### What you need to do
Look through the listing and report every line that has "computer" in it.

### Source records

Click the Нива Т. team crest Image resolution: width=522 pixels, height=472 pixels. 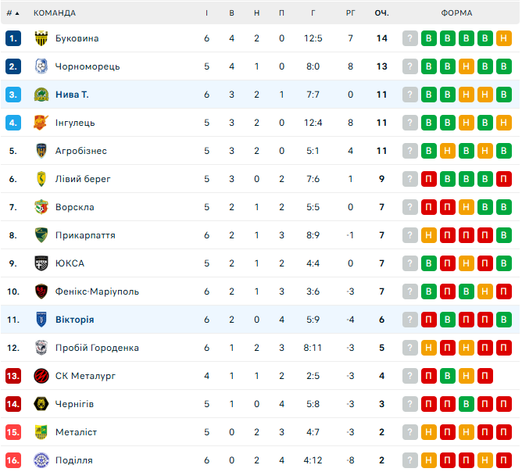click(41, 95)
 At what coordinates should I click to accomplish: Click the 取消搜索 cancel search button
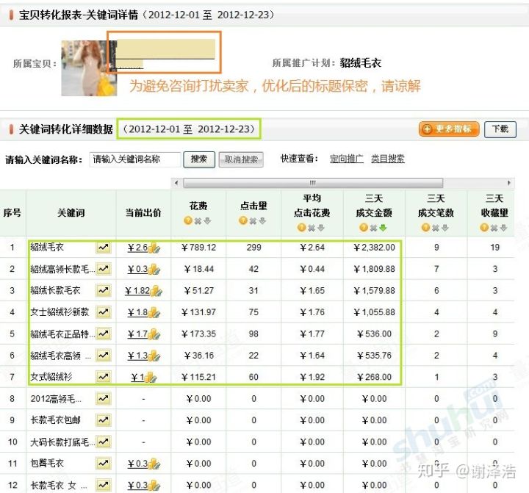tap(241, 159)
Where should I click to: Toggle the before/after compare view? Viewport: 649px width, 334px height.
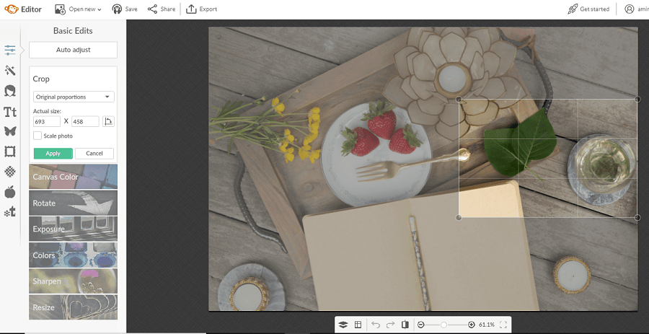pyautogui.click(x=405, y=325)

==

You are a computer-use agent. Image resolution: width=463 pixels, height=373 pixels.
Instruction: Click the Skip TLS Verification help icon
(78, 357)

...

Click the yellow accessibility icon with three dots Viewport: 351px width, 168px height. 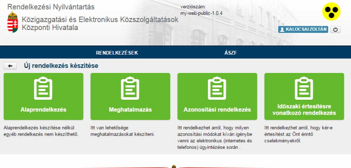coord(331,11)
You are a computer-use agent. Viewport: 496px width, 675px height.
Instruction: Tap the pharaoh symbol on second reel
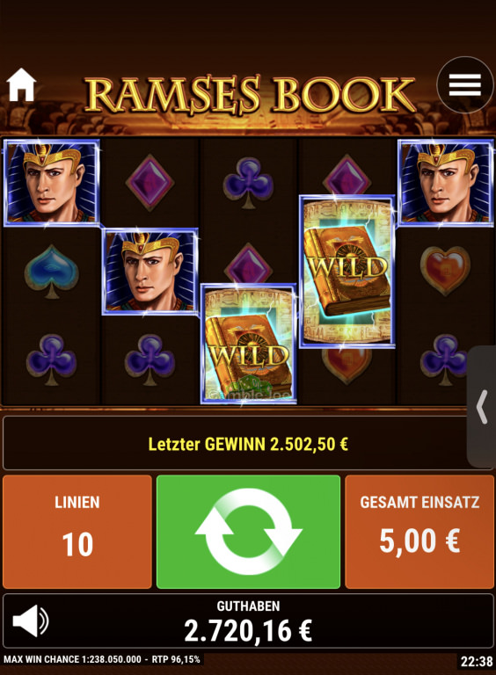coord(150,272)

### Task answer
You are a computer-use agent. Image resolution: width=463 pixels, height=373 pixels.
You are a computer-use agent. Viewport: 496px width, 675px height.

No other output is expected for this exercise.